# PROVIDED RECORDS
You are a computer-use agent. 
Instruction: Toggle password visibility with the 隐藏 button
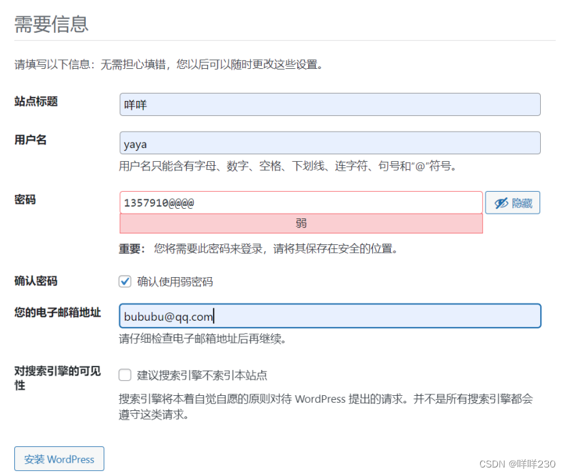coord(512,202)
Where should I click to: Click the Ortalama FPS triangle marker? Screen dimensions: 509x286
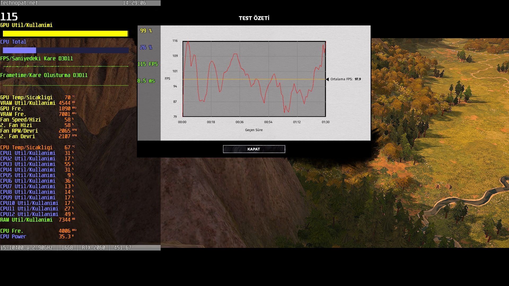pos(327,79)
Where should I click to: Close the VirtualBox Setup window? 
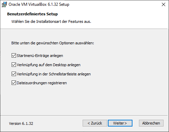164,4
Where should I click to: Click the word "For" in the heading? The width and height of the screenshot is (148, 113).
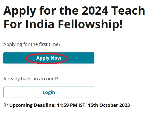(13, 24)
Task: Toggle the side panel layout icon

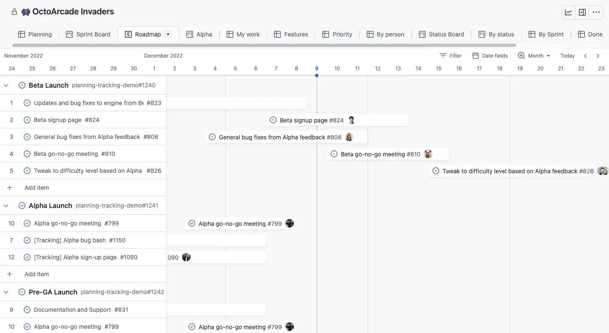Action: [582, 12]
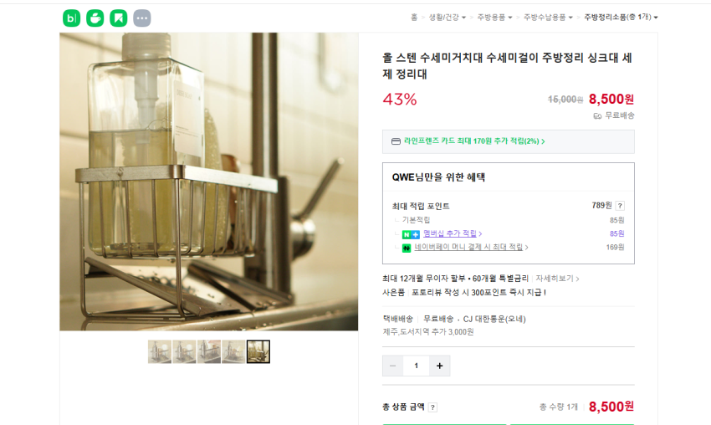Click 라인프렌즈 카드 추가 적립 banner
The image size is (711, 425).
(x=509, y=141)
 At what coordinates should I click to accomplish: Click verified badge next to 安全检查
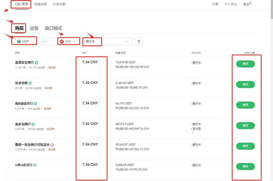[x=30, y=83]
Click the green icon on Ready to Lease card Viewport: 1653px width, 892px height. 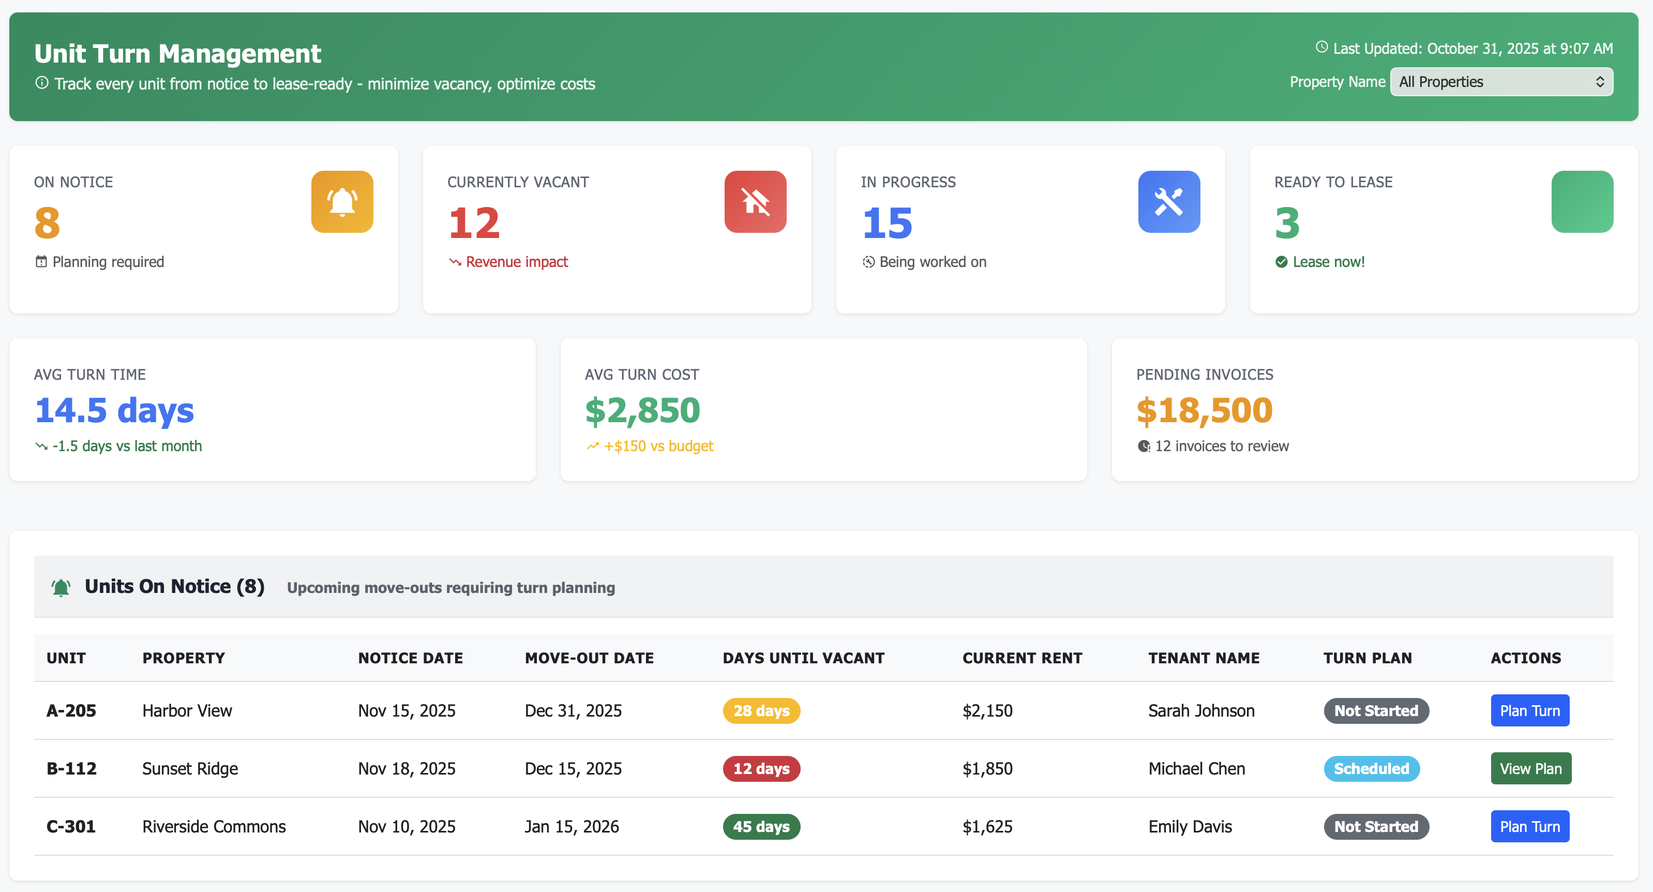[1582, 202]
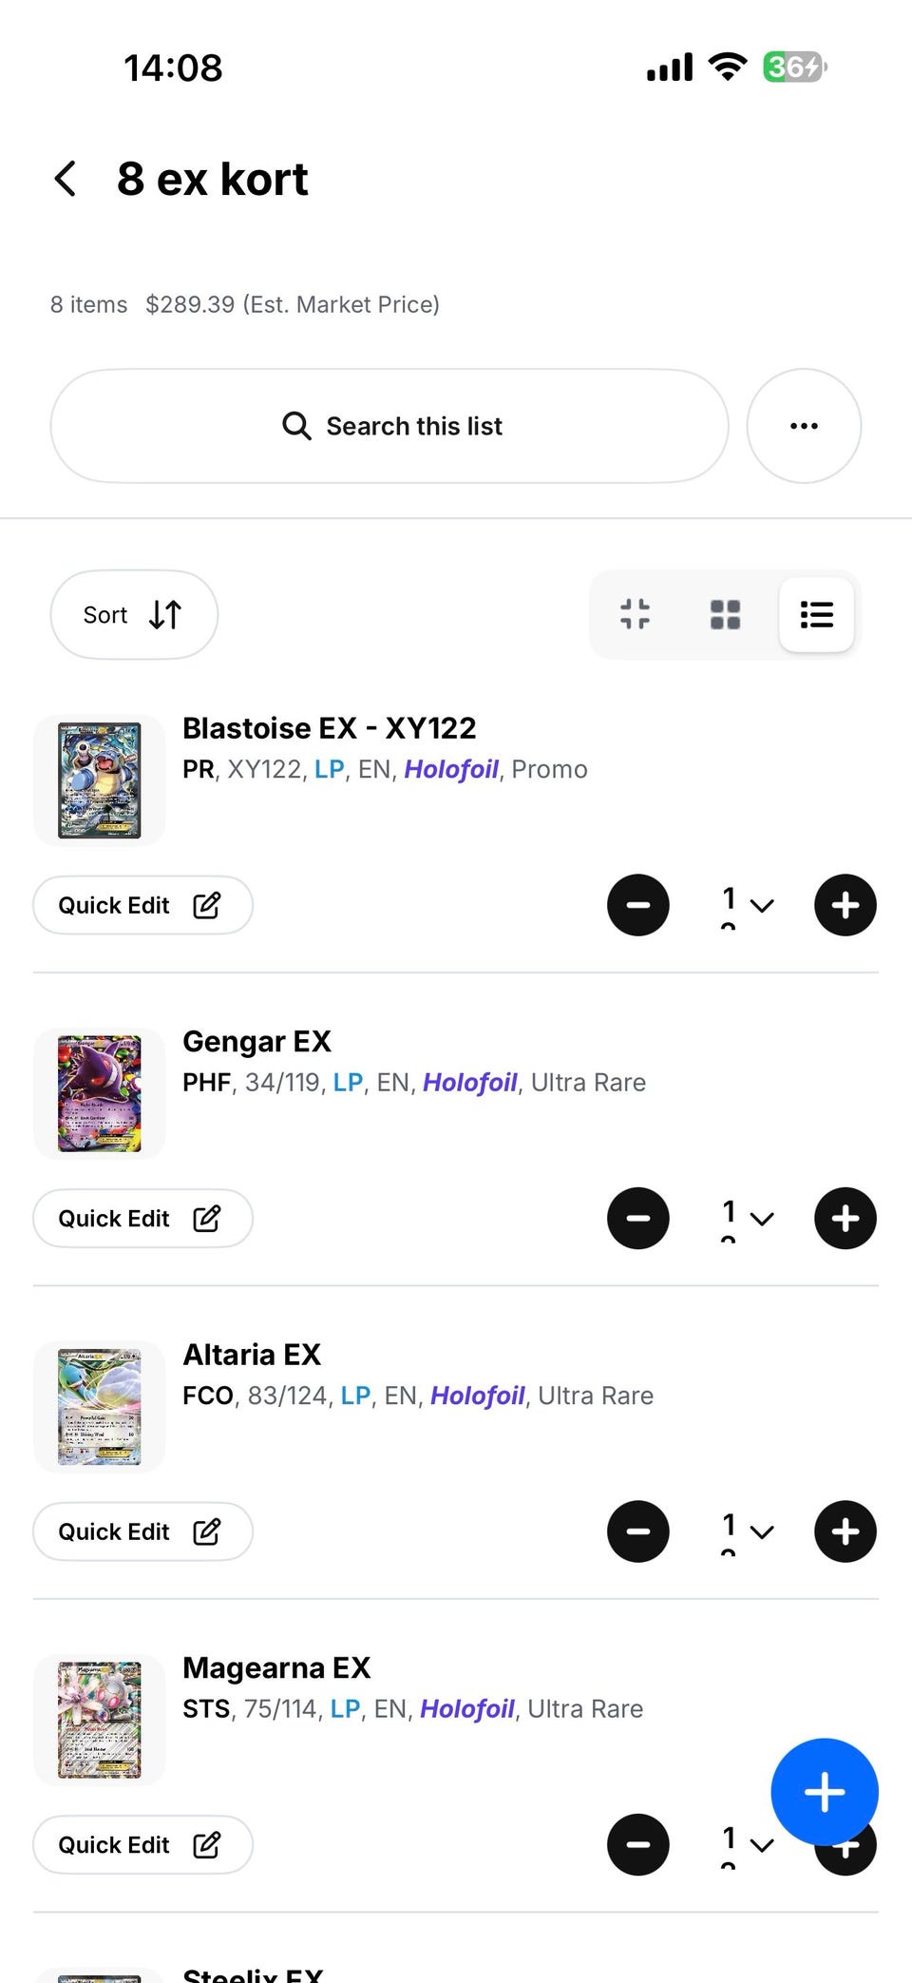Viewport: 912px width, 1983px height.
Task: Increase Gengar EX quantity with plus
Action: point(846,1219)
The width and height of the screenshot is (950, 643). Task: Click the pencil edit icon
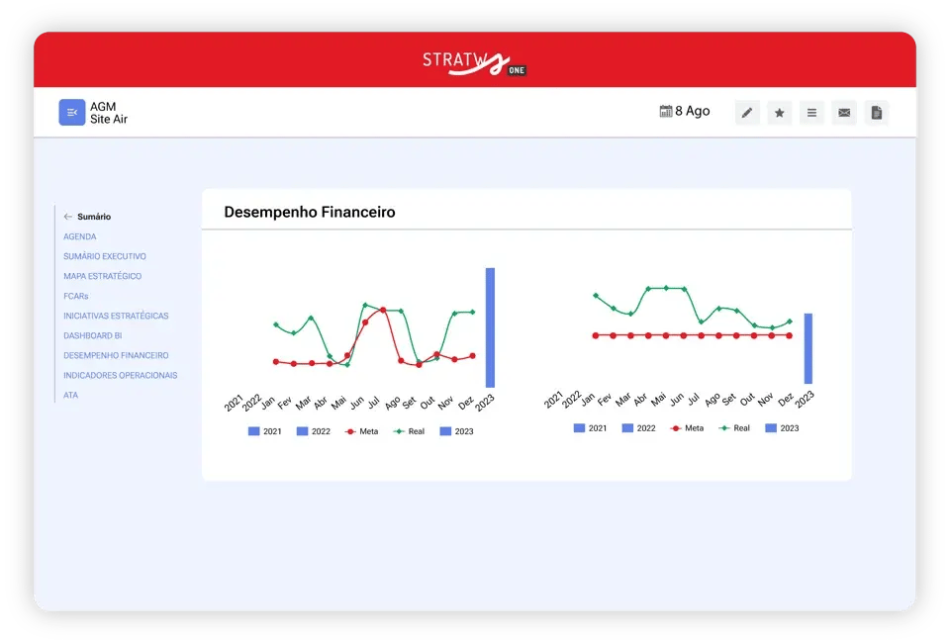click(x=747, y=113)
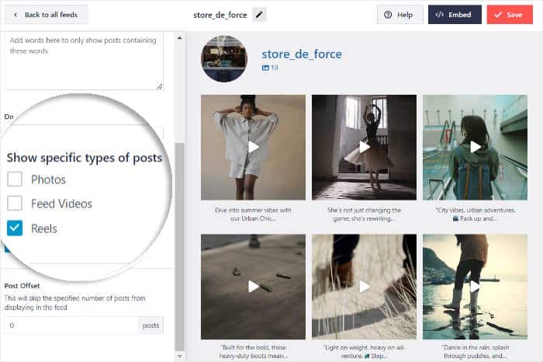
Task: Save the feed changes
Action: [510, 15]
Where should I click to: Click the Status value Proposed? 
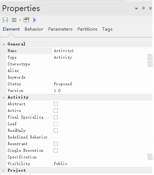[63, 84]
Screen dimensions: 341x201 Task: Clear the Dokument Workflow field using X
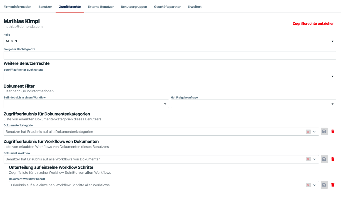(308, 159)
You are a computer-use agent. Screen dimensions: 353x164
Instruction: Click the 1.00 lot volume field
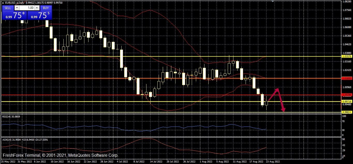(x=27, y=8)
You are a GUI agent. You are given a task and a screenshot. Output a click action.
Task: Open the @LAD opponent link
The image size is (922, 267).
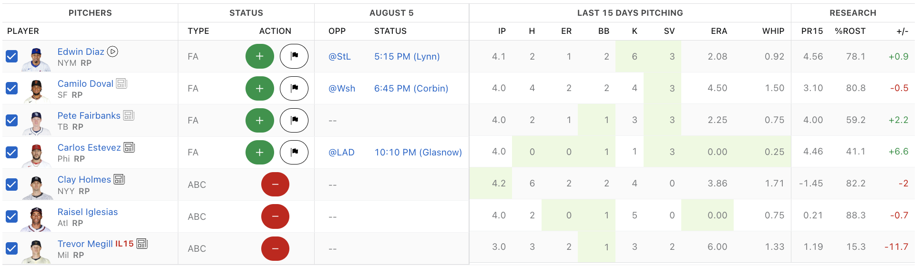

# SET TASK
Output the entries verbatim, starting at the line containing "Screen dimensions: 341x201" and ending with the final entry. Omit the pictures.

# THE ANSWER
Screen dimensions: 341x201 Task: Clear the Dokument Workflow field using X
(308, 159)
You are a computer-use agent. Screen dimensions: 353x164
Instruction: Click the 1.00 lot volume field
(x=27, y=8)
You are a GUI agent. You are given a task and a screenshot. Output a click action.
Task: Open the @LAD opponent link
The image size is (922, 267).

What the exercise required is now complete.